Le tempo de cette annonce n’est pas anodin: c’est le mercredi 21 mai 2013 que la juge d’instruction a prévu de rencontrer les familles des victimes, afin de leur faire un topo de la situation. Tout porte à croire que la juge Michel évoquera ses doutes sur Ronquières – y a-t-il une manipulation avérée, un ou plusieurs informateurs, une relance totale de l’enquête?
Qu’elle éclairera les familles sur ses coups de sonde dans les milieux de l’extrême droite. Qu’elle commentera, qui sait, ses interrogatoires serrés menés auprès d’anciens patrons de la sûreté de l’Etat? Qui doivent en connaitre un bout sur de vieilles connections douteuses entre l’armée, la gendarmerie et les services de renseignement, d’une part, l’un ou l’autre groupuscule néo-nazi, d’autre part.

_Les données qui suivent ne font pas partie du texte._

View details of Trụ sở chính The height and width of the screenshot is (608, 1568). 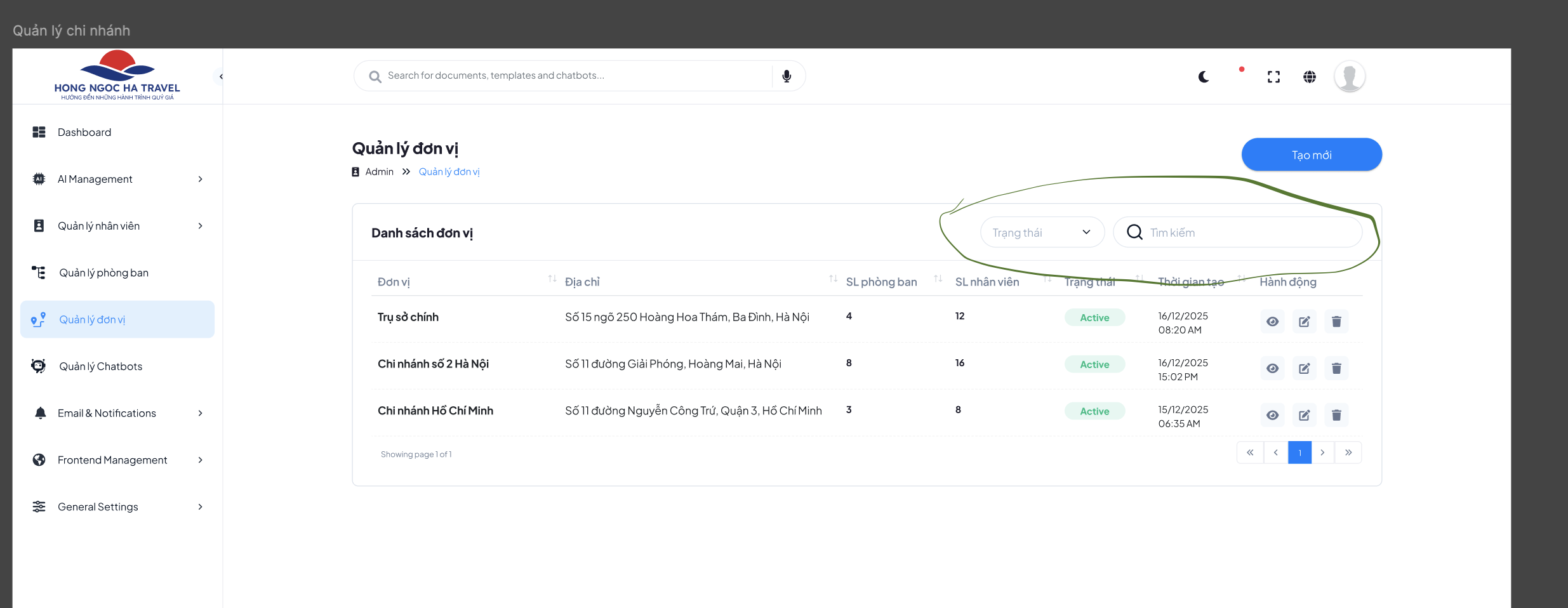pyautogui.click(x=1272, y=322)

La ministre de la Justice devrait assister à la réunion. Annemie Turtelboom expliquera peut-être au passage pourquoi la "cellule du Brabant", établie à Charleroi, n’a jamais reçu l’accès à des documents parlementaires qui pourraient pourtant être utiles. Il s’agit des déclarations sous serment des policiers de la cellule "Delta", face à la commission d’enquête parlementaire de 1996-1997. Ce sont des extraits de huis clos parlementaires. Les versions sont-elles restées cohérentes dans le temps? Auraient-elles varié? Pourquoi la juge Michel n’obtient-elle pas l’accès à ces documents?